Well, between 2008 and 2017, the first decade of polygenic scoring research, over two thirds of studies used people of European ancestry exclusively. Only 3.8% were amongst African, Hispanic or Indigenous peoples.
If we want genomic healthcare and medicine to really help everyone and be accurate for everyone, then we must diversify genomic data.
Dr Segun Fatumo: So currently we have a medication that is called PCSK9 inhibitor. So this medication came into existence because some African ancestry individuals were included in the study. So in that study they found that those individuals, they literally have a genetic variant that is helping them to lower cholesterol. And the medication that we have to day, that is a miracle, to lower cholesterol, is not only used for African ancestry individuals but useful for everyone from all over the world.
Narrator: Studying more populations brings
us closer to breakthroughs like this.
Researchers are realising that genomic data can reveal key pieces of information about infection, metabolism, even mental health... or how climate change impacts our bodies.
It's also worth pointing out that sequencing a full human genome is nowhere near as expensive as it used to be.
Really nowhere near. Around $95 million less.

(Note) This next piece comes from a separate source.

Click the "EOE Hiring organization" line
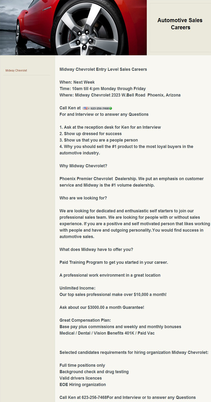The image size is (211, 402). click(x=83, y=384)
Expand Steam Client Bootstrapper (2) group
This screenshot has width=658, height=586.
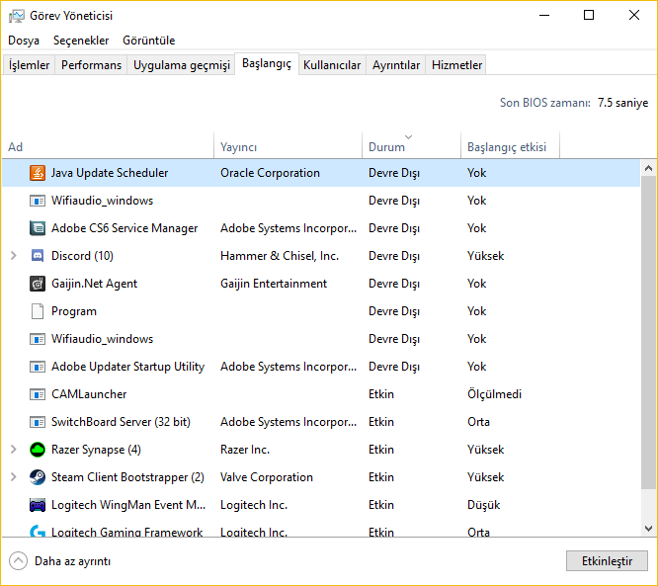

Dr Segun Fatumo: There might be some example that we have not found yet in Latin American population, in Indigenous population in Canada or in Australia. So there's need for us to gather genomic data from all backgrounds. So, the issue of data privacy and protection is very, very important. Previously, there have been an issue about exploitation where scientists from high-income country would just fly to low-income country. And they take a sample, and they extra DNA, and they fly back to their country. So that issue has been there. The issue of colonisation has been there. So now we need to get to a stage where we can build trust, where everybody is seen as making a significant contribution.
Narrator: Genomics has grown up fast. Ever since the Human Genome Project began, the field has been radically transforming technology and healthcare. However, despite
all the rapid progress, it’s not helping everyone equally.
There's a risk that health inequalities will continue to grow unless we diversify the current global research landscape to better understand as many people and populations as possible.
It's going to take time... but this next moment is crucial if we want to build trust and knowledge within genomic healthcare.
And make sure we're all a part of its future.